Planned Evaluation of Objectives
To evaluate effectiveness, the people of Alamosa County have to keep track of what they consume daily and ensure that they exercise daily to burn all the unnecessary fats in the body and maintain fitness. They should reduce the consumption of food high in sugars and fats but increase the consumption level of food with fiber (Levy-Navarro 2008). Follow-up calls should be conducted on the clients to ensure that they live a healthy life every single day. They will discuss how important physical exercise and proper dieting are to their health. The client should have excellent knowledge about diet quality and how it can help to reduce cholesterol levels in the body. After every month, the cholesterol level of the clients will be redrawn to check with the previous cholesterol readings. This will show whether the clients are following instructions by maintaining a healthy lifestyle. The clients should keep a record of their daily activities to enable them to save time and be organized. After one month, the activities and the effects that they have on the client’s health and wellness will be discussed (Fumento 1997).

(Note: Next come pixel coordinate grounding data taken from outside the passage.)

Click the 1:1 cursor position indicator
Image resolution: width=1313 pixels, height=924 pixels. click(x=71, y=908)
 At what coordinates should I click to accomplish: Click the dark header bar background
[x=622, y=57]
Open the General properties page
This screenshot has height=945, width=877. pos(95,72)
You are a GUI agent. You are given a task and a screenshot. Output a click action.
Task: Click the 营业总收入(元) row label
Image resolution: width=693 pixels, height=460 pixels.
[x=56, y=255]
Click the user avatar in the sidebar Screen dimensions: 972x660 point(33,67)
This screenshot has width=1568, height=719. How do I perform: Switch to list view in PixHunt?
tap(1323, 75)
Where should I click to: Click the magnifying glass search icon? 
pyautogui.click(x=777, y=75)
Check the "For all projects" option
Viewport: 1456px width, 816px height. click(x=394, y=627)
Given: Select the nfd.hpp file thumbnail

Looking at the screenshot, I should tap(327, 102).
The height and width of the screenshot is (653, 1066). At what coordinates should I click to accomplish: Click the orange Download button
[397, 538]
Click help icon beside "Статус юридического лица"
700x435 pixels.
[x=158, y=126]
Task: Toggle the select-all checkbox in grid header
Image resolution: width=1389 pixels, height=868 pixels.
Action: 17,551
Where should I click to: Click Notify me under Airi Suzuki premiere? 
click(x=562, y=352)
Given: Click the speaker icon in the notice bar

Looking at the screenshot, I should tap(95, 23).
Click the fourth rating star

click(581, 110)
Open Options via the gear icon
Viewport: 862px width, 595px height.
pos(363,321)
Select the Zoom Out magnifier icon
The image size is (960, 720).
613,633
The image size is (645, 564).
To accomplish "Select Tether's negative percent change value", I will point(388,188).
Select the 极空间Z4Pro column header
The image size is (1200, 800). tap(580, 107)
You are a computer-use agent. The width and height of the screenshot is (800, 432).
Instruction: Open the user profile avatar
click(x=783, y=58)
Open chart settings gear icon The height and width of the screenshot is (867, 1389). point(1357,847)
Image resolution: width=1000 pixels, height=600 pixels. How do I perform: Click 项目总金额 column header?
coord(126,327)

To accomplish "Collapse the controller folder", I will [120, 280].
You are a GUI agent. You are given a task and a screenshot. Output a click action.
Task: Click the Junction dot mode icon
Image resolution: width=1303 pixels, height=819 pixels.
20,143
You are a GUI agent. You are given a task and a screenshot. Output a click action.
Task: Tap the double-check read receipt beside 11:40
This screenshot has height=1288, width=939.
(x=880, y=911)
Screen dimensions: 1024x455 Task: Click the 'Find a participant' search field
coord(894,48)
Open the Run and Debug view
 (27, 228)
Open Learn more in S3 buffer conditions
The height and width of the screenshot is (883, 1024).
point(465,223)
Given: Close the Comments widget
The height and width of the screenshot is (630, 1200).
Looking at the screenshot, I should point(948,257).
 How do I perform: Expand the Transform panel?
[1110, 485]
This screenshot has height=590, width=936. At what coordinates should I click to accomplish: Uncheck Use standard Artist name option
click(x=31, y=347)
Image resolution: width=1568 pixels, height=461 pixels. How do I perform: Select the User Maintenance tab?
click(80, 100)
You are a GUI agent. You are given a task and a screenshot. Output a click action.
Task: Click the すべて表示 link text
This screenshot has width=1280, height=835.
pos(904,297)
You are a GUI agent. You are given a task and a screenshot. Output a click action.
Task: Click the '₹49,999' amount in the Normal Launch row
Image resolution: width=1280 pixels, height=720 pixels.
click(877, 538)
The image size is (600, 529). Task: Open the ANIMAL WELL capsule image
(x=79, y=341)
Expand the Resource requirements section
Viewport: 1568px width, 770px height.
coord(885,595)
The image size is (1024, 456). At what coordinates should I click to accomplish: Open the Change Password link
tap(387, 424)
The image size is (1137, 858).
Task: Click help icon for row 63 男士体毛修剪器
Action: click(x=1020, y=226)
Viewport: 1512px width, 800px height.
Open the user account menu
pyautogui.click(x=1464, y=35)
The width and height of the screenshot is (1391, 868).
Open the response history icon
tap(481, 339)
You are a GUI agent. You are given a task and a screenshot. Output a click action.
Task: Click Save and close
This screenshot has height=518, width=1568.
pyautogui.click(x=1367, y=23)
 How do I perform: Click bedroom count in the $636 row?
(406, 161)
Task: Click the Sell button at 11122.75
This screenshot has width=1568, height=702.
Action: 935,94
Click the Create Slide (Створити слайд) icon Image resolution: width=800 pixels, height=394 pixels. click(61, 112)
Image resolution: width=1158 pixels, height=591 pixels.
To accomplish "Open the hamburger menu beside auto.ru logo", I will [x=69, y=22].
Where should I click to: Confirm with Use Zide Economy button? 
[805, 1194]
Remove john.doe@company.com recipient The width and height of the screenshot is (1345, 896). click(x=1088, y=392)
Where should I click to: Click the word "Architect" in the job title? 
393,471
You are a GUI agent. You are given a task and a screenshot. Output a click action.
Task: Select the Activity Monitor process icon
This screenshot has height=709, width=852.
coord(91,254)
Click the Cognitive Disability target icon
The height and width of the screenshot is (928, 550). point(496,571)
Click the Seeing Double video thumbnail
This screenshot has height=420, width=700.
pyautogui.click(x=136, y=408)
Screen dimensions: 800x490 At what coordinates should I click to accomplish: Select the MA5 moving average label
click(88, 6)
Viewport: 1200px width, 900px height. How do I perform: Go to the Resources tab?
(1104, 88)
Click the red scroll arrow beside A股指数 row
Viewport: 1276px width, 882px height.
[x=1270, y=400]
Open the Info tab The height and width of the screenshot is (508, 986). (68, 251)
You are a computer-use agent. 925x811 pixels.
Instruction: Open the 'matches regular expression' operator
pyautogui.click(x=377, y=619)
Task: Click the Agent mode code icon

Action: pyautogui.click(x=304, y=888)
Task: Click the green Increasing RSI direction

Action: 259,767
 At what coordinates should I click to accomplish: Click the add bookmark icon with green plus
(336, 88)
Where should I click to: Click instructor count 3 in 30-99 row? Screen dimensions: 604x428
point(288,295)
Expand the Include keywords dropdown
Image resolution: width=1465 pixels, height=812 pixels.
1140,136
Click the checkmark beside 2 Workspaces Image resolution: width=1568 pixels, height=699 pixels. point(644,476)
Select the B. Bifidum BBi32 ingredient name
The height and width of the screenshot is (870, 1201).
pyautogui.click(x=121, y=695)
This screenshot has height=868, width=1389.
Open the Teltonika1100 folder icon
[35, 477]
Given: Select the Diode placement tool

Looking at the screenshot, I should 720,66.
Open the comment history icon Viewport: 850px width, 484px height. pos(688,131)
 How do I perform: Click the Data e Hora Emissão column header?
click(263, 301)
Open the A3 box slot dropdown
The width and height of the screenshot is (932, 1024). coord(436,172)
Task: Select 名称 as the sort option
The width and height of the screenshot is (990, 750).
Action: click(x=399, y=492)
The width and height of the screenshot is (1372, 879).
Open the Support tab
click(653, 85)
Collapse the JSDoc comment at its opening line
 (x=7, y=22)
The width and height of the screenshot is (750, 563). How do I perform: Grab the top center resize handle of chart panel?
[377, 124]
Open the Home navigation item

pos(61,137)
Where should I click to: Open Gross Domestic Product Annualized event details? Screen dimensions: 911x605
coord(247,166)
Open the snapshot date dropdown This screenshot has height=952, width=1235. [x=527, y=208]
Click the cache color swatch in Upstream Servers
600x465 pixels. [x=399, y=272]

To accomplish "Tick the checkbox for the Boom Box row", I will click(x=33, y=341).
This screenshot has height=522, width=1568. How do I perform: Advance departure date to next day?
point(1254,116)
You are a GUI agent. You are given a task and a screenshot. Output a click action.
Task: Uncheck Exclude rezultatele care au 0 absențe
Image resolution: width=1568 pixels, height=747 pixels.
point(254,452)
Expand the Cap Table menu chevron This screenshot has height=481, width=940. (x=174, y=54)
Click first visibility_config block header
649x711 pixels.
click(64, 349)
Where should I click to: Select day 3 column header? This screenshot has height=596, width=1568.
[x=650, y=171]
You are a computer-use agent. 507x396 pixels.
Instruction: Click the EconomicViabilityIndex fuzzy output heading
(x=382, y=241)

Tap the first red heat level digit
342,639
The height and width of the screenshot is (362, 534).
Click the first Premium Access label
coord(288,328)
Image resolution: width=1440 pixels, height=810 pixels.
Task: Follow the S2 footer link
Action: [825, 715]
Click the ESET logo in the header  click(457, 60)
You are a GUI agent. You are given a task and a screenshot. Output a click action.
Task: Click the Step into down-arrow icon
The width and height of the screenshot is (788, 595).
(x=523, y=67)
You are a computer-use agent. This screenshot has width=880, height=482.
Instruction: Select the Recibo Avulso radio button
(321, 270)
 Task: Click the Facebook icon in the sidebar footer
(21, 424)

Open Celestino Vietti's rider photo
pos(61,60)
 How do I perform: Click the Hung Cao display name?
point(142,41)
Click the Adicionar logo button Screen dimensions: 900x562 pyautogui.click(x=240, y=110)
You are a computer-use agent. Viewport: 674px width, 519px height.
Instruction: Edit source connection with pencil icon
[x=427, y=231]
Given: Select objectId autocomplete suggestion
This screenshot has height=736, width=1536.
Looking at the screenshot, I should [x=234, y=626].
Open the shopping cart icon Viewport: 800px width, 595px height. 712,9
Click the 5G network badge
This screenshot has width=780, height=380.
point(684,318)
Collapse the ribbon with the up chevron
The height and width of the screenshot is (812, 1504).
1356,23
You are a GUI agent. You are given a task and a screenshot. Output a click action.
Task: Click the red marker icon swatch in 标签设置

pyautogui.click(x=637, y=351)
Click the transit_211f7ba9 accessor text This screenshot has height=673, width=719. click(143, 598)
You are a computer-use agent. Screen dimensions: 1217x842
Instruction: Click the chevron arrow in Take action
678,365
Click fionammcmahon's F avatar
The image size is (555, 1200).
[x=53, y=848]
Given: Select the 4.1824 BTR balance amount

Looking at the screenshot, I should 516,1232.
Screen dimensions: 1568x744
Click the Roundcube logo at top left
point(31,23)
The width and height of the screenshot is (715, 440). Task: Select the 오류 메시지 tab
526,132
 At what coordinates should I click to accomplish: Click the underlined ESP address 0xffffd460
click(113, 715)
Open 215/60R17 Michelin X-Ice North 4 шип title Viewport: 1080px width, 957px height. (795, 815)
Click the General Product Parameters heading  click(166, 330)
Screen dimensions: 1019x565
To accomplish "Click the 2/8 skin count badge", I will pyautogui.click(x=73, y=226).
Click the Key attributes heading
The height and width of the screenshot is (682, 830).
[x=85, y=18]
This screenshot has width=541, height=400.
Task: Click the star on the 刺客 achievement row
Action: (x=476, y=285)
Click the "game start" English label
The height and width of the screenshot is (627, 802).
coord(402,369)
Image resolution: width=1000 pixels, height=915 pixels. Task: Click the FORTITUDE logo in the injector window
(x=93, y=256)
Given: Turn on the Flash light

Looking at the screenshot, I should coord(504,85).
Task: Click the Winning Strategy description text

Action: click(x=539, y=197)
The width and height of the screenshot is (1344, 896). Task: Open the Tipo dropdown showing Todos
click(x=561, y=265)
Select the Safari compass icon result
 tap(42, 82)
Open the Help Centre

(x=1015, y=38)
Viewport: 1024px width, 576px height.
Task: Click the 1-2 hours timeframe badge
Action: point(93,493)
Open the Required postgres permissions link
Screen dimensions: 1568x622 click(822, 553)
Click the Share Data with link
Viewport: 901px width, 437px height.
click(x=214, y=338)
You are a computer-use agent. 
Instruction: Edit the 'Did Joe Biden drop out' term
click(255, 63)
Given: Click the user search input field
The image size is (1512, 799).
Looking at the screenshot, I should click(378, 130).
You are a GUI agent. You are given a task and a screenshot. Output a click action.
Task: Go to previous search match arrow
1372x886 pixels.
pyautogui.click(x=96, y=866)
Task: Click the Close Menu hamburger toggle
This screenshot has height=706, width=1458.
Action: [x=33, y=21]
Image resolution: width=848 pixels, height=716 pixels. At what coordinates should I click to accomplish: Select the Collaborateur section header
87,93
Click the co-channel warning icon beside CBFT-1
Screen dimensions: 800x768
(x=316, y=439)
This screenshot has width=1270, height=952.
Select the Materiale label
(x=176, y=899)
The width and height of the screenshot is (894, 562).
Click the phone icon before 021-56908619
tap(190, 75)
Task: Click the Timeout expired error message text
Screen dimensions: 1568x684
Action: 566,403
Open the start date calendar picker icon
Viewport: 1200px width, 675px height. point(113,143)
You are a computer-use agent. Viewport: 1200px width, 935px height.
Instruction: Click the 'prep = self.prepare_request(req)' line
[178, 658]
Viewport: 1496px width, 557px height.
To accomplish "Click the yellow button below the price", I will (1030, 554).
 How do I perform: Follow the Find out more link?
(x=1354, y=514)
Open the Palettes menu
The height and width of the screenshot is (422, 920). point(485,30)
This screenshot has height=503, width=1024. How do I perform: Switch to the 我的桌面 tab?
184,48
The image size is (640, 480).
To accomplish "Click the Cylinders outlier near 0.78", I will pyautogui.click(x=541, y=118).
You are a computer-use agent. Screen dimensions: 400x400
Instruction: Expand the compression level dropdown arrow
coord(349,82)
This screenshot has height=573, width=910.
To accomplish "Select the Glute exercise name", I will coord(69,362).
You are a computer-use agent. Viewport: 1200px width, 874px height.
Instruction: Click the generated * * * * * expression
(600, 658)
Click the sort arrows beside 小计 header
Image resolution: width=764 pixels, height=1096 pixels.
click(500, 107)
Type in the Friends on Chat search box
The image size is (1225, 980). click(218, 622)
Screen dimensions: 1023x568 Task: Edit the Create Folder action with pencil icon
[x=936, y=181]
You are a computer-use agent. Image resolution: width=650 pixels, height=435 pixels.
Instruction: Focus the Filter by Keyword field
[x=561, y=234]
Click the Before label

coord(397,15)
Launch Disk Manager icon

Planned Evaluation of Goal
When the goals have been set, the evaluation process can be conducted to ensure positive results and effectiveness. The Alamosa community should own the program if they want the teaching plan to be successful for the entire society. They should determine how the members of the program can be involved in the lesson. Follow-up calls should be done daily, weekly, monthly, and yearly to evaluate whether the program is successful and to ensure that the clients maintain a healthy lifestyle. The clients should be given a chance to come back to the gyms to exercise after the program ends.
Planned Evaluation of Lesson and Teacher
Self-evaluation is important both for the teacher and the lesson. The evaluation mainly entails an understanding of the lesson. Self-evaluation will enable the teacher to know whether the program is successful or not. Educators will be able to know whether the clients clearly understand the learning objectives, whether they identify the major concepts taught during the lesson, especially physical exercise, and lastly whether their verbal information supplements the visual models by checking on their weight and cholesterol level in the body (Kolata 2007). At the end of the program, the clients can be offered a written evaluation.
References
Fumento, M. (1997). The Fat of the Land: Our Health Crises and How Overweight Americans Can Help Themselves. New York: Penguin Books.
Kolata, G. (2007). Rethinking Thin: The new science of weight loss and the myths and realities of dieting. California: Sage Publications Inc.
Levy-Navarro, E. (2008). The Culture of Obesity in Early and Late Modernity. Palgrave: Macmillan Publishers.
Maurer, F. & Smith, C. (2009). Community/Public health nursing practice: Health for families and populations. St. Louis: Saunders/Elsevier.